Menurut saya, ada satu solusi yang mungkin tepat. Silakan warganet koreksi kalau kurang pas. Yaitu, setiap tahun APBD dan APBN pasti anggarannya mencapai 20 persen atau lebih dari total APBD/APBN karena ini adalah amanat UU.

Dan pengalaman saya di Jakarta, pasti ada anggaran untuk renovasi atau bangun sekolahan. Maka usul saya, bangunlah sekolah tersebut sekaligus 10 – 12 lantai. Kalau perlu, pakai lift biar bagus sekalian.

Kenapa harus setinggi itu lantainya? Supaya muat sekaligus SD-SMP-SMU negeri di tempat yang sama. Jadi lulusan SD akan diterima di SMP dan lulusan SMP akan diterima di gedung sekolah yang sama.

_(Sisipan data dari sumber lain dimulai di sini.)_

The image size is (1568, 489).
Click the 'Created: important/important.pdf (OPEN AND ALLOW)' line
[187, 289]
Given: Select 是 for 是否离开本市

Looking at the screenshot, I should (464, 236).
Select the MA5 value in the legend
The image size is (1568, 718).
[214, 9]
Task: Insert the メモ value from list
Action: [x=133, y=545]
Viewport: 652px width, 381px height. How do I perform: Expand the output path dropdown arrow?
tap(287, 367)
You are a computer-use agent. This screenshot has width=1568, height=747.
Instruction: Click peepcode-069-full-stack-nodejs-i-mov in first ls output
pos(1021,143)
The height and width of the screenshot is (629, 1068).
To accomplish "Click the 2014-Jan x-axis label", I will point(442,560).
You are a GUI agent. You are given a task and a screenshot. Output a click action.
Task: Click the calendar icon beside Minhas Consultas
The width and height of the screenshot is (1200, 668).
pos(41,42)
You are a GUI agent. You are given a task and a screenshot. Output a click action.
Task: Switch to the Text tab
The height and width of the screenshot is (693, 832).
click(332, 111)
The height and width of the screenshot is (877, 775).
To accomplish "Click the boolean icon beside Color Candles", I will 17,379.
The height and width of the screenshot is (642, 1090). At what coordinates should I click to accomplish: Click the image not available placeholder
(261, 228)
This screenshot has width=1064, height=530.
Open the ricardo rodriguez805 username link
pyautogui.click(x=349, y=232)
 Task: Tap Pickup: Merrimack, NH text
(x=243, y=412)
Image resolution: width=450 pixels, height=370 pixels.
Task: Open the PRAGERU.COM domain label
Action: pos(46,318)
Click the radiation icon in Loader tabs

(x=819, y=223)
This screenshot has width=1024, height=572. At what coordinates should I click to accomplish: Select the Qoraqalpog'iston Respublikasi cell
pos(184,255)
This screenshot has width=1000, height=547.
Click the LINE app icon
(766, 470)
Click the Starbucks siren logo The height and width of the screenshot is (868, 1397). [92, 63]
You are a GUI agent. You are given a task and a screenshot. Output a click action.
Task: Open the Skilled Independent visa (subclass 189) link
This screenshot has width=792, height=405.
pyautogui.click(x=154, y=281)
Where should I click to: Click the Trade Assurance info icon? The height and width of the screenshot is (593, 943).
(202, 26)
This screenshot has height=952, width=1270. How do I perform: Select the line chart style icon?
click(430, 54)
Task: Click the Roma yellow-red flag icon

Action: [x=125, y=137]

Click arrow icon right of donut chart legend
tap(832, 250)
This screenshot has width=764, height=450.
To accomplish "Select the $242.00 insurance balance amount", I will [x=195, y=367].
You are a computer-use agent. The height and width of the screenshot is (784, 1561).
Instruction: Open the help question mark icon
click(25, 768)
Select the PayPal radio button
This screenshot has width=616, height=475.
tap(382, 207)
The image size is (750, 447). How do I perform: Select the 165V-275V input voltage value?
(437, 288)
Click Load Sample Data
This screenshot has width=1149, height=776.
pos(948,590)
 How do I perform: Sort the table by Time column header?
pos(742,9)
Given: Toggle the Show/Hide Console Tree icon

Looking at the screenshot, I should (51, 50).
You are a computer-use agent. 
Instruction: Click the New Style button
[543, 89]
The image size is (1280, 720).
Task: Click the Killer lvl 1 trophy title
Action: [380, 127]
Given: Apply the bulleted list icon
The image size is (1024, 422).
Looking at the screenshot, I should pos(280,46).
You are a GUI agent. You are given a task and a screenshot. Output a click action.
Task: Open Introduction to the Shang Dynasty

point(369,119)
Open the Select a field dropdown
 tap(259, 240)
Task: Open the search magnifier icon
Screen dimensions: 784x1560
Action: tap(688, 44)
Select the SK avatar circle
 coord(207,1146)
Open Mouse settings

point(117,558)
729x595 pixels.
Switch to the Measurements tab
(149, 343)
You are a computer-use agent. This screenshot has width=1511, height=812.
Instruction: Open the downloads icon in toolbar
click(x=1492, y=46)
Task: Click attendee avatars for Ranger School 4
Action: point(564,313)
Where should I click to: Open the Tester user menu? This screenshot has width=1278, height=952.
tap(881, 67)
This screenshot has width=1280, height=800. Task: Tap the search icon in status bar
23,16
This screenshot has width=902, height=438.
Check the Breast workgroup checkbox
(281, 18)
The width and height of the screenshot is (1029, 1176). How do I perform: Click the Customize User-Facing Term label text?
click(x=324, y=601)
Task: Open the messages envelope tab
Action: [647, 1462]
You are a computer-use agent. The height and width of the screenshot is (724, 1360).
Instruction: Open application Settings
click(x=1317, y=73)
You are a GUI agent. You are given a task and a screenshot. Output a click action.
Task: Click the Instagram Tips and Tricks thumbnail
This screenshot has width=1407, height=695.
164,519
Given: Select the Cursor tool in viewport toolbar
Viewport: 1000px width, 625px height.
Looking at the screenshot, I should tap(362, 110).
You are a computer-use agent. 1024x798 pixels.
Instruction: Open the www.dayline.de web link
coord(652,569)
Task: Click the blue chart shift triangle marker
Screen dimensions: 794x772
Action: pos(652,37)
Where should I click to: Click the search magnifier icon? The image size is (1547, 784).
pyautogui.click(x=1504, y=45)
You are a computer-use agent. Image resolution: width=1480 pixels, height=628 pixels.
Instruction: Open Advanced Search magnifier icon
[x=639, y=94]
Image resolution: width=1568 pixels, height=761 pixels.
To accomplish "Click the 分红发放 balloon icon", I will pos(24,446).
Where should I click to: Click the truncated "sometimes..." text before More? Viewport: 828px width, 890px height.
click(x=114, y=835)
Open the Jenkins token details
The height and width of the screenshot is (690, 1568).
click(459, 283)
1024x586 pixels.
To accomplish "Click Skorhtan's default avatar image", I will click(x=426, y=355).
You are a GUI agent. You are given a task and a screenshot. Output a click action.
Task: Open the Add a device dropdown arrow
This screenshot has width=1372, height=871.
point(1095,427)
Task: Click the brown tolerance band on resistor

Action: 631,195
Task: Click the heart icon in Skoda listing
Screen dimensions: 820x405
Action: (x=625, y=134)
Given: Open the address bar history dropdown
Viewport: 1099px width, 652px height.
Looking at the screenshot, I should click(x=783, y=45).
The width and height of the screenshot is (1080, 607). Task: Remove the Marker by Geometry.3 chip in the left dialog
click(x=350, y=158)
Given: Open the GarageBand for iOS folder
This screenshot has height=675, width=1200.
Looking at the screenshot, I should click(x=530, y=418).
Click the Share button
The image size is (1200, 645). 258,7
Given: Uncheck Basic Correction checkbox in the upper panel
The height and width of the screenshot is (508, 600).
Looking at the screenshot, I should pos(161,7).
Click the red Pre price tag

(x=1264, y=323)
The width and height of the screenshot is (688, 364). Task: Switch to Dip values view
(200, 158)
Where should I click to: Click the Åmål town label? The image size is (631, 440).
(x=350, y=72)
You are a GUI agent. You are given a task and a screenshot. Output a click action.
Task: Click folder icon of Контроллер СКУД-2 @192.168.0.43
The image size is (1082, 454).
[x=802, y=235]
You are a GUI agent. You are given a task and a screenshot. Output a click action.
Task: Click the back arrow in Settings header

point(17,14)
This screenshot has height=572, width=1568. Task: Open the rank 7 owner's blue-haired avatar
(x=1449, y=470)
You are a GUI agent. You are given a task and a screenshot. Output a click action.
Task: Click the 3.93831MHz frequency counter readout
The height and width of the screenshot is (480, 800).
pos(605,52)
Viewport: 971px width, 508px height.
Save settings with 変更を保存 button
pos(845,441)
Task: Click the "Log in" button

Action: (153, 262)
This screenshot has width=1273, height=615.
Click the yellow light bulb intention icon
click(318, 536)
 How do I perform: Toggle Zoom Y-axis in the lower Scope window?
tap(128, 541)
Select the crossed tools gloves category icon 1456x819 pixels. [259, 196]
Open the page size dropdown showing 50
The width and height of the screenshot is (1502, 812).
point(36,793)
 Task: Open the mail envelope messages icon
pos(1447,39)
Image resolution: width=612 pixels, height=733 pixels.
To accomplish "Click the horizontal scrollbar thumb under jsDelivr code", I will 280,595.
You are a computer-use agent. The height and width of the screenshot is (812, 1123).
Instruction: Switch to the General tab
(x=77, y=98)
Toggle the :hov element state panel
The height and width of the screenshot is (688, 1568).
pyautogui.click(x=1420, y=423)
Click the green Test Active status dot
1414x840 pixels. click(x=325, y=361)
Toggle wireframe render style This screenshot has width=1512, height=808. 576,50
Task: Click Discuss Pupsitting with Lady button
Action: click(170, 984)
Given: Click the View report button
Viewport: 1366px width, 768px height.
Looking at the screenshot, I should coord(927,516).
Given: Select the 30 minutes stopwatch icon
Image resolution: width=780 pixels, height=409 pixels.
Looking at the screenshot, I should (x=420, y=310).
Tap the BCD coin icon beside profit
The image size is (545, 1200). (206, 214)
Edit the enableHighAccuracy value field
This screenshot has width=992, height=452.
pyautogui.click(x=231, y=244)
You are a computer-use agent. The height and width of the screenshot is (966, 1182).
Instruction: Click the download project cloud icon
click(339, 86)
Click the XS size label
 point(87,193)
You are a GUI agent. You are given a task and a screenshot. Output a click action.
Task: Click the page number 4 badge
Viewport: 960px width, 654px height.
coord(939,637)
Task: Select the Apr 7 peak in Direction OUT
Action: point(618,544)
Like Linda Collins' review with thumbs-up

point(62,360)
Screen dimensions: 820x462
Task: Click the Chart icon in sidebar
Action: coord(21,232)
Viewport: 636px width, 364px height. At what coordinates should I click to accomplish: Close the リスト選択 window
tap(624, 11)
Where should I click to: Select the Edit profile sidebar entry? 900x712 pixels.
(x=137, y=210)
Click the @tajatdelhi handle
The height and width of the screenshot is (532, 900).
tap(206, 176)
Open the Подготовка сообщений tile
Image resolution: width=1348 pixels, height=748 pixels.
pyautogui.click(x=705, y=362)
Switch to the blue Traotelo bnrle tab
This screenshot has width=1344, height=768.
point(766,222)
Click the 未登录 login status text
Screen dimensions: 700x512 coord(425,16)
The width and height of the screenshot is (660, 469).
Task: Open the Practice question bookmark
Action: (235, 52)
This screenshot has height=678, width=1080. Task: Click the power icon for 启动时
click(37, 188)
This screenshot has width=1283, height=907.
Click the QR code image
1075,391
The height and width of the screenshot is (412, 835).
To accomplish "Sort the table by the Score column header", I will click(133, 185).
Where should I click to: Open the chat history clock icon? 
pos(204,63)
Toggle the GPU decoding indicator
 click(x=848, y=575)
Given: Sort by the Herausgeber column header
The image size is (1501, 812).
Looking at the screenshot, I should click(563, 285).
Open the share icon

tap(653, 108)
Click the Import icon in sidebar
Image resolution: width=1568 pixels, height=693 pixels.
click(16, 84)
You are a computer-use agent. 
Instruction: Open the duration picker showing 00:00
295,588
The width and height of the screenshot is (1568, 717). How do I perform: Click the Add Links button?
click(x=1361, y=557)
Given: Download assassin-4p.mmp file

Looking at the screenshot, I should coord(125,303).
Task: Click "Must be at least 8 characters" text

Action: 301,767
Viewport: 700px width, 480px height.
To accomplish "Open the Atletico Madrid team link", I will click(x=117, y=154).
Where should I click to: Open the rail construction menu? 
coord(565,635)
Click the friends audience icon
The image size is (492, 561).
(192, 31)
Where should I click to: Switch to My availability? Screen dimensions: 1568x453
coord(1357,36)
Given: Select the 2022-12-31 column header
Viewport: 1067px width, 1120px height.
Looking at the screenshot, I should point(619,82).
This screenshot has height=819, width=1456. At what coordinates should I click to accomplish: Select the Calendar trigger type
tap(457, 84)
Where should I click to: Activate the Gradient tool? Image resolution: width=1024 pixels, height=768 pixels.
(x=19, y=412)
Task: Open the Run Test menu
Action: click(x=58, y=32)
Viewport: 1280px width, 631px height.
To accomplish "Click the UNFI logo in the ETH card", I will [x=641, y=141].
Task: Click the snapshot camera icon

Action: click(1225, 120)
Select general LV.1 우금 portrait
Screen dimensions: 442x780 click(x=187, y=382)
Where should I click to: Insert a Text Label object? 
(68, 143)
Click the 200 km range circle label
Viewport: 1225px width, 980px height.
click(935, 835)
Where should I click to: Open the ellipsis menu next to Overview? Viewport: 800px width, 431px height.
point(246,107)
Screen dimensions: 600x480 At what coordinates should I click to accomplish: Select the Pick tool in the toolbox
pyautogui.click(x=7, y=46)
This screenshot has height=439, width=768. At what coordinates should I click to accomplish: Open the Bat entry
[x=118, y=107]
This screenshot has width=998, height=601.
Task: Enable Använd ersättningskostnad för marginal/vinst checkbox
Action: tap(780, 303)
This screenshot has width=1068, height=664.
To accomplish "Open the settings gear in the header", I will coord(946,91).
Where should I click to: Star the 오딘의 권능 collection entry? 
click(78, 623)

Tujuan utamanya adalah memberikan kesempatan yang sama kepada seluruh anak usia sekolah untuk bisa mendapatkan kesempatan yang sama bersekolah di sekolah negeri yang gratis (pendidikan gratis). Ditambah Pemda harus terus-menerus meningkatkan kualitas gurunya.

Kecuali, misal, anak orang kaya yang ingin masuk sekolah swasta dengan kualitas bagus, ya silakan pilih sendiri sekolahnya. Tapi ini semua kembali pada keberpihakan kepala daerah kepada si miskin. Gubernur, bupati, wali kota harus punya political will dan bikin perencanaan politik anggaran yang betul-betul berpihak kepada yang lemah.

Dan kalau Anda Menteri Nadiem Makarim bisa menginisiasi dan betul-betul melaksanakan ini, saya yakin nama Anda akan harum. Sekian, mudah-mudahan bisa terlaksana.

Khusus kepada Pak Gubernur Anies Baswedan, saya berharap Anda memulai ini di Jakarta. APBD Jakarta sangat besar dan mampu untuk bangun sekolah 12 lantai bahkan lebih. Bisa dimulai bikin 1 gedung di tiap kota dan kabupaten di Jakarta.